I find myself returning to these same patches within the forest year after year, much like the bird that I have come to see. While it won’t necessarily be the same individual that I have seen here in previous years, the great grey shrike present this winter is no doubt attracted to the open habitat, with its isolated thorn bushes and abundance of prey. There is a good chance that the bird will remain for much, if not all, of the winter.
I wonder for how many generations these striking birds have been coming to Norfolk. They don’t appear every winter at this site but most years there is a good chance of catching up with one somewhere in the Brecks. The Brecks seem to suit this bird and its character; both are a little wild and a touch unloved.
These visiting shrikes arrive from Norway and other parts of Fennoscandia, the first individuals turning up from late September onwards. By now most of the birds present will have established a territory for the winter. A few of those here in late November will move on to other sites, perhaps located further south within the country. The territory maintained by the shrikes is surprisingly large, with individual birds moving between different patches in the forest, often several kilometres apart. It is on these patches that the shrike will catch small mammals and birds, some of which are then impaled on a thorn or barbed wire fence to be kept for a few days as part of a larder.

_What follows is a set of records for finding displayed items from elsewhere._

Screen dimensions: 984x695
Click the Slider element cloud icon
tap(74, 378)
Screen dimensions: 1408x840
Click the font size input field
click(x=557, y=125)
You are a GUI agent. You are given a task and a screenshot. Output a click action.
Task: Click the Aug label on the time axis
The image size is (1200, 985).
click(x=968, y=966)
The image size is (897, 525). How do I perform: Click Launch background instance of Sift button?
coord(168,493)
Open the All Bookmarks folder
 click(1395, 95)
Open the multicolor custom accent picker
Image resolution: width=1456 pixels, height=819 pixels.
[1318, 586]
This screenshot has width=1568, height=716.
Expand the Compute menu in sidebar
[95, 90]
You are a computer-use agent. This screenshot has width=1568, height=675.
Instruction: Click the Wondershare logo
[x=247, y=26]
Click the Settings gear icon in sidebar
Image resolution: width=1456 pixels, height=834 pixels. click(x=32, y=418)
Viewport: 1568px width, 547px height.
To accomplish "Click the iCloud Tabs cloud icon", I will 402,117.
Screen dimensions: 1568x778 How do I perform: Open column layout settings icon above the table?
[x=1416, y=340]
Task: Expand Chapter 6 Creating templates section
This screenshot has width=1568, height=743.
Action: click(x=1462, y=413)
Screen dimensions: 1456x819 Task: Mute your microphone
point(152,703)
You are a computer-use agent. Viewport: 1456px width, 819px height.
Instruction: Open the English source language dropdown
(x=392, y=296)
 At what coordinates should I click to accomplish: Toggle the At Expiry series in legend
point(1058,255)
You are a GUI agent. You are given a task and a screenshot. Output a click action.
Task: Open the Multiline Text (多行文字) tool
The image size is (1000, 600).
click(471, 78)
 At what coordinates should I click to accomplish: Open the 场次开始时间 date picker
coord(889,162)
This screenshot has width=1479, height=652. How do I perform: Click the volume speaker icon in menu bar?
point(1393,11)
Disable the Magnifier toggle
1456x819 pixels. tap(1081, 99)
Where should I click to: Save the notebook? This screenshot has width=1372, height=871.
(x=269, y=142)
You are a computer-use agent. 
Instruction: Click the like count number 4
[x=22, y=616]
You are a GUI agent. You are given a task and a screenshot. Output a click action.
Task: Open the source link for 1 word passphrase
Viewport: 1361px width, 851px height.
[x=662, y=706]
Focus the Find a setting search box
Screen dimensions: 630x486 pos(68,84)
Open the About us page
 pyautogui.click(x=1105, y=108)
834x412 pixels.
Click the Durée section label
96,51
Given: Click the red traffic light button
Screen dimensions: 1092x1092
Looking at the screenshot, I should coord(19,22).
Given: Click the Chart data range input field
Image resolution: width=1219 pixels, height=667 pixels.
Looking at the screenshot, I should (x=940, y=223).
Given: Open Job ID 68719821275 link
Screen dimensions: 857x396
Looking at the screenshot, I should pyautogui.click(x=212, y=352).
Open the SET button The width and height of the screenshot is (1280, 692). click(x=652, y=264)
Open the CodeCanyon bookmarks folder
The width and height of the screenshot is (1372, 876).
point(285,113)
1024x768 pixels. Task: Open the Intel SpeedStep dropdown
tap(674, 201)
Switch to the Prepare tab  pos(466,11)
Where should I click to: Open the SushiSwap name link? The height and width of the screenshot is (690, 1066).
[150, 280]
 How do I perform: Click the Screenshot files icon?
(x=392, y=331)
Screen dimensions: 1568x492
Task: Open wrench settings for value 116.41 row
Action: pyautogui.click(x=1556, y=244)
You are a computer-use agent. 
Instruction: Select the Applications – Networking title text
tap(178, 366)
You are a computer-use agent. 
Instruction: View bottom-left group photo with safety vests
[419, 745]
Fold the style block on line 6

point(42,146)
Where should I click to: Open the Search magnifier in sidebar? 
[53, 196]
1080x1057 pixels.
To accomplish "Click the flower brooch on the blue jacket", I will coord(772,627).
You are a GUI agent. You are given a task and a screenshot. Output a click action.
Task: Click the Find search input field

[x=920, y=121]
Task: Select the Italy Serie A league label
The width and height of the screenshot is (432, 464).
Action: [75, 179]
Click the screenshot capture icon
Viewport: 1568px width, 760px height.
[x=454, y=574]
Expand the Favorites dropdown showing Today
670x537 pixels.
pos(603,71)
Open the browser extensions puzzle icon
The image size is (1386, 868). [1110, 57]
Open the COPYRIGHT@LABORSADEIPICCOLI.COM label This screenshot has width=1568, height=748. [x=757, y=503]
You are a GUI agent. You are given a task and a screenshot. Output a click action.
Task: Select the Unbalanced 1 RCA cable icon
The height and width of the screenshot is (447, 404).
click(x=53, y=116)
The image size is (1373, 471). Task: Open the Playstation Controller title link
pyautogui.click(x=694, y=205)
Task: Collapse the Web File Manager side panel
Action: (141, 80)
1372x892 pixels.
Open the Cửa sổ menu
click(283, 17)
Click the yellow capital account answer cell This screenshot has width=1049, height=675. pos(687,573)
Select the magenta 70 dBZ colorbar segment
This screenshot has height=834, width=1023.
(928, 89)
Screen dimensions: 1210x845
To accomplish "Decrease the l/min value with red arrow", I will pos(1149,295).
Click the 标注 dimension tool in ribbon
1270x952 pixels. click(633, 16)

It is this habit that leads some birdwatchers to refer to shrikes as ‘butcher birds’.
Great grey shrikes are rather smart in their appearance, the mixture of black, white and grey plumage striking to the eye. Somehow they always look neat, immaculately dressed, as any good butcher should be. That the birds return to sites favoured in previous years makes them fairly easy to find and individual sites may attract good numbers of birdwatchers over the course of the winter, all keen to see this winter visitor. Grimes Graves, just up the road from me in the Brecks, is one such site and well worth checking out this winter.